L’oubli fut si complet que ses doctrines se perdirent et que plus d’un siècle s’écoula avant leur résurrection. Ce fut en Allemagne qu’elles reçurent pour la première fois une vie nouvelle[1]. Alors le pauvre Vico eut des disciples, mais des disciples indociles qui essayaient de corriger le maître et qui pour la plupart se montraient plus habiles à le dépouiller qu’à l’honorer.
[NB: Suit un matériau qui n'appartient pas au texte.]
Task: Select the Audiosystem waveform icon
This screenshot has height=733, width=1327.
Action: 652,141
Notre intention n’est pas de signaler ici les nombreux emprunts dont Vico fut la victime ; il suffit de savoir que son livre a fait révolution dans les sciences historiques, qu’il a inspiré, qu’il a créé toutes les théories modernes, et que, malgré ses erreurs, sa place est marquée parmi les livres originaux qui remuent fortement les âmes et donnent l’impulsion à la pensée !
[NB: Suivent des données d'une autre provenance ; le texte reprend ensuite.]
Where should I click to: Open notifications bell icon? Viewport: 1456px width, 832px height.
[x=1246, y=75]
Deux idées puissantes absorbèrent la vie scientifique et philosophie de Vico. Il voulut 1o  tracer le code des lois providentielles qui gouvernent le genre humain depuis le commencement du monde, et les donner pour règles de l’avenir ; 2o  résoudre le problème tant cherché du principe de certitude, en d’autres termes découvrir le criterium de la vérité. Ainsi les études de Vico comprennent Dieu et l’homme, le secret des pensées de Dieu dans le gouvernement politique et moral de l’univers, et la direction à donner aux actions des hommes dans l’accomplissement de leurs devoirs. La première science est tout ce que le genre humain peut concevoir de plus élevé ; et d’abord il fallait six mille ans pour sa conception, car elle ne pouvait sortir que de l’expérience de l’histoire. Aussi cette idée manqua-t-elle à Platon, à Socrate, à toute l’antiquité. Elle devait naître du temps et de l’Évangile : c’était le résumé de la doctrine du Christ et de l’action du temps. Mais quelle puissance il fallait pour la concevoir, je ne dis pas pour l’exécuter, même après l’Évangile ! Comment une faible créature osa-t-elle regarder si haut ? Ah ! sans doute, Vico eut raison de donner le titre de science nouvelle à cette création de son génie ! Elle était nouvelle, en effet, la science qui, par le seul secours de l’observation, tentait de pénétrer le secret des lois providentielles et de tracer sur ce code révélé tout l’avenir du globe !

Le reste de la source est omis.